There finally seems to be some respite for the beleaguered ADAG group as Anil Ambani manages to reach a Standstill Agreement with creditors. ADAG has reached an in-principle agreement with nearly 90% of its lenders not to enforce security and not to sell any pledged promoters’ stake till September 30th, 2019. This standstill agreement will be despite the recent margin calls that the group faced. ADAG group has committed to meet all interest and principal obligations in the meantime. RCOM has already filed for NCLT reference and had come under bear attack in the last 2 weeks.
Disinvestment revenues of the government got a big boost as the Bharat 22 ETF helped India get closer to its full-year disinvestment target. The Rs.10,000 crore Bharat 22 ETF was successfully completed and the Indian government has managed to raise Rs.53,558 crore by way of disinvestment of PSUs, as against its full-year target of Rs.80,000 crore. There was an additional Rs.5380 crore that came in from the sale of SUUTI shares. It may be recalled that disinvestment target for 2019-20 has been set at Rs.90,000 crore in the interim budget presented on February 01st by Piyush Goyal.

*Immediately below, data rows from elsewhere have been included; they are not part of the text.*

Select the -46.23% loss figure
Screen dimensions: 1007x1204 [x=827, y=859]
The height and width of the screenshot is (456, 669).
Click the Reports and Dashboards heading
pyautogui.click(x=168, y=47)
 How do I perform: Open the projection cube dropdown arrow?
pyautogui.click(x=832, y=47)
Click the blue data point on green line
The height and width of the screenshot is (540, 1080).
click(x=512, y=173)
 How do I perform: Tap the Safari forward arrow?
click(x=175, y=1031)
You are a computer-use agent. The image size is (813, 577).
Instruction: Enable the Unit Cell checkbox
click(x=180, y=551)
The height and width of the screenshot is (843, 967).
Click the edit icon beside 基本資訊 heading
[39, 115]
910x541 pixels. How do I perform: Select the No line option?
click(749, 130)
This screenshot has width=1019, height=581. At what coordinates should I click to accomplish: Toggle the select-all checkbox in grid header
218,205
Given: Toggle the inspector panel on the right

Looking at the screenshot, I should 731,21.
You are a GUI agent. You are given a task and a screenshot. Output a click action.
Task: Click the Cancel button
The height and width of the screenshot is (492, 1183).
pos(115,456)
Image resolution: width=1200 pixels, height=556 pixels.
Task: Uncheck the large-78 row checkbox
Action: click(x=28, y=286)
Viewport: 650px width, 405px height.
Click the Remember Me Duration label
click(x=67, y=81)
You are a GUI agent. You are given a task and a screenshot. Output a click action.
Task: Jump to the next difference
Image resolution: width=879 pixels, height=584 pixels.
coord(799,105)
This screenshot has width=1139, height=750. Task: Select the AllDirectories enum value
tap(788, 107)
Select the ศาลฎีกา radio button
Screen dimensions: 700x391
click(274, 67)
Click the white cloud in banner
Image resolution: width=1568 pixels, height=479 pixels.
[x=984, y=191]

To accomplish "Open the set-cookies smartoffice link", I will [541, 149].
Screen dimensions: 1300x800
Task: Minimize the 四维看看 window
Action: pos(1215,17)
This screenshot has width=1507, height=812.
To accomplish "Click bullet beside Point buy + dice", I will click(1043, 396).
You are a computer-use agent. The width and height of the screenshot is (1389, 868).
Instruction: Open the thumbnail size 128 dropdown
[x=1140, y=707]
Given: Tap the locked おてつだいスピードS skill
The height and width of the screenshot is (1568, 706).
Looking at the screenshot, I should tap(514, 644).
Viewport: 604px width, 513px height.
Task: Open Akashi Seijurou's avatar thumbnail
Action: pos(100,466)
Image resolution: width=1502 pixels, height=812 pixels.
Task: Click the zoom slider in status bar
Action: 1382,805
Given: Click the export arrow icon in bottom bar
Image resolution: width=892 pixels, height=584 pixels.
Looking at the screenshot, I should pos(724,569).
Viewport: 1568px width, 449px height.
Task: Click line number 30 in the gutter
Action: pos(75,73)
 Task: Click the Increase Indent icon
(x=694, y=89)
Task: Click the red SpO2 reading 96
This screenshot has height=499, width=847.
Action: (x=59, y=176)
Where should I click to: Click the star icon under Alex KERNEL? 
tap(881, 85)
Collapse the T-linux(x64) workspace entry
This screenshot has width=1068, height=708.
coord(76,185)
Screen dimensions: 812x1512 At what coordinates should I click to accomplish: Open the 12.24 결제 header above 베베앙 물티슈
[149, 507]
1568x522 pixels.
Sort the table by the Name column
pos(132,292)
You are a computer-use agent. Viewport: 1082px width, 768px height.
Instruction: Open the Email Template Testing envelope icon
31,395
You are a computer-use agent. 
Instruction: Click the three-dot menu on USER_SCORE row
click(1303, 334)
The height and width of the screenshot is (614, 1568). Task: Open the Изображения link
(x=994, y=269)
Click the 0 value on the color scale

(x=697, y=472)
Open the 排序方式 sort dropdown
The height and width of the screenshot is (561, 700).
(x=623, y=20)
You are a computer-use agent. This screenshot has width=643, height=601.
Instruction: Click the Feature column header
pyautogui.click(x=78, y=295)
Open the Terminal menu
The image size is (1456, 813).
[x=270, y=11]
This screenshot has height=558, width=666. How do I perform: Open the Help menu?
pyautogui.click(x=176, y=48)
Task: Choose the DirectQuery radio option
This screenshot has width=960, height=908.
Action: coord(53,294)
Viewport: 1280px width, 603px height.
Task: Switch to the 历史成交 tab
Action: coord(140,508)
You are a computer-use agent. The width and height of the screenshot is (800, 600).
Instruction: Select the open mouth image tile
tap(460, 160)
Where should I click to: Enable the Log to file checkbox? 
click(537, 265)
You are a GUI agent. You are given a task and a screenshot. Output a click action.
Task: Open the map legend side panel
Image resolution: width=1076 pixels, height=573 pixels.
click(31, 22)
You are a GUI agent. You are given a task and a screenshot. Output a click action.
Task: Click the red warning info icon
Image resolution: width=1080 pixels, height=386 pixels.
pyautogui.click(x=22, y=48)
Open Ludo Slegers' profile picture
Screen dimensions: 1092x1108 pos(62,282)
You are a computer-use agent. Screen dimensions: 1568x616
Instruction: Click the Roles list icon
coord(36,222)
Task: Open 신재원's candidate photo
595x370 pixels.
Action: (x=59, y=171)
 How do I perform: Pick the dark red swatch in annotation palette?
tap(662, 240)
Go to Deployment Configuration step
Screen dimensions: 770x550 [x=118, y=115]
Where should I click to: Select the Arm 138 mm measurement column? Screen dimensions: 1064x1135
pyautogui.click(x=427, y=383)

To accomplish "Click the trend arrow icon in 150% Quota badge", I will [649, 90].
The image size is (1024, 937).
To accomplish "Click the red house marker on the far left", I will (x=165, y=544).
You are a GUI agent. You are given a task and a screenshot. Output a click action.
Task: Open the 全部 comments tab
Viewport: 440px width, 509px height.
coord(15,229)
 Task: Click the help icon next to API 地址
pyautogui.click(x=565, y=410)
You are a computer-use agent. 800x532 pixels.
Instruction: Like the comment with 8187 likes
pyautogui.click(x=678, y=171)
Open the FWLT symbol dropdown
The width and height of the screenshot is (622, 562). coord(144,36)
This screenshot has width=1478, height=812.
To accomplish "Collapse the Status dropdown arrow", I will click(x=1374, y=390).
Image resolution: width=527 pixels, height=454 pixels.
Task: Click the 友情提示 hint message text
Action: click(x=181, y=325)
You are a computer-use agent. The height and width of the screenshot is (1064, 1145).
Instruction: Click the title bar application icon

Trade deficit now is getting hit by weak trade figures as India’s January 2019 trade deficit widened to $14.73 billion. Even as exports in January rose by 3.74% to $26.3 billion, imports were virtually flat at $41.09 billion. The trade deficit is higher than the $13.08 billion reported in the month of December 2018, despite lower Brent crude price levels. At an overall trade level, the volumes were impacted by the ongoing trade war between the US and China. China’s exports had risen by 9% in January 2019. A rising trade deficit is normally negative for the valuation of the Indian rupee.
Foreign portfolio investors infused Rs.5300 crore into Indian equities in February. This followed the withdrawal of an equivalent amount in the month of January. However, the FPI buying was concentrated in the first week of February after a booster Union Budget and a 25 bps cut in rates in the monetary policy. FPIs have been consistent sellers in the second week of February. FPIs are still cautious on Indian debt after the liquidity crisis late last year. However, the recent leeway given to FPIs to take up concentrated exposures in corporate debt may be a boost for debt market flows.
Some interesting trade news emanated from oil and cement front. India emerged as the largest importer of crude oil from Venezuela. The 66% rise in crude imports from Venezuela in the month of February was driven by the US sanctions on Venezuela. Actually, Venezuela is the 3rd largest crude supplier to Indian refineries. The OPEC deal, meanwhile, ran into trouble after Russia failed to live up to the promised cuts. On steel, India turned a net importer of finished steel in the Apr-Jan 10 month period. India’s steel exports fell by 37% in the first 10 months to 5.15 MT compared to exports of 8.22 MT of finished steel in the corresponding period last fiscal year. Imports grew by 1.5% to 6.55 MT. This is explained by higher domestic consumption of steel. India’s steel capacity will triple to 300 MT by 2030.
NBFC problems have taken a toll on microlending or last mile lending as it is called. NBFC micro lending dipped 15% in the third quarter ended December 2018. Even as NBFCs are trying to emerge from the liquidity crisis, the sharp fall in microlending by NBFCs was driven by two key factors. Firstly, most NBFCs were strapped for low-cost liquidity and that constrained their capacity to lend to microenterprises. Secondly, the ban on the use of Aadhar data for financial transactions also proved to be a dampener for the rapid growth of NBFCs. Surely for thought for the RBI!